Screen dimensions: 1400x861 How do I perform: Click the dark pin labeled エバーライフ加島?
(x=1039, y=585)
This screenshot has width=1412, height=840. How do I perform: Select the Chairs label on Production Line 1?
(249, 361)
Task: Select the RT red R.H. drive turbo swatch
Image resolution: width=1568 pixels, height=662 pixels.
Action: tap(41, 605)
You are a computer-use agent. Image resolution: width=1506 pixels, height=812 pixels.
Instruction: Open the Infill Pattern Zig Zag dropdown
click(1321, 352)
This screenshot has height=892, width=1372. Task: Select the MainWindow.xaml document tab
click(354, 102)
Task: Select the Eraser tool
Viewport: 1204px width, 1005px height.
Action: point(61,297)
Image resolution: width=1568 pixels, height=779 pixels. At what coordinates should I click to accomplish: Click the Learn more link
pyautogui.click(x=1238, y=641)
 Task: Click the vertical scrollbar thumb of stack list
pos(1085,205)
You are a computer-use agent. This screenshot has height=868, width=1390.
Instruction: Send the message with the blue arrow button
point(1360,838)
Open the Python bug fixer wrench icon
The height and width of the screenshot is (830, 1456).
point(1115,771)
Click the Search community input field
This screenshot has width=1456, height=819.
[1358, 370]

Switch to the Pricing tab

TASK: From the entries above, give again exactly the lines running from the line with "Image resolution: width=1568 pixels, height=779" to the line with "You are a computer-use agent. This"; include both of those lines.

COMPLETED EXERCISE:
Image resolution: width=1568 pixels, height=779 pixels. At what coordinates should I click to accomplish: Click the Learn more link
pyautogui.click(x=1238, y=641)
 Task: Click the vertical scrollbar thumb of stack list
pos(1085,205)
You are a computer-use agent. This screenshot has height=868, width=1390.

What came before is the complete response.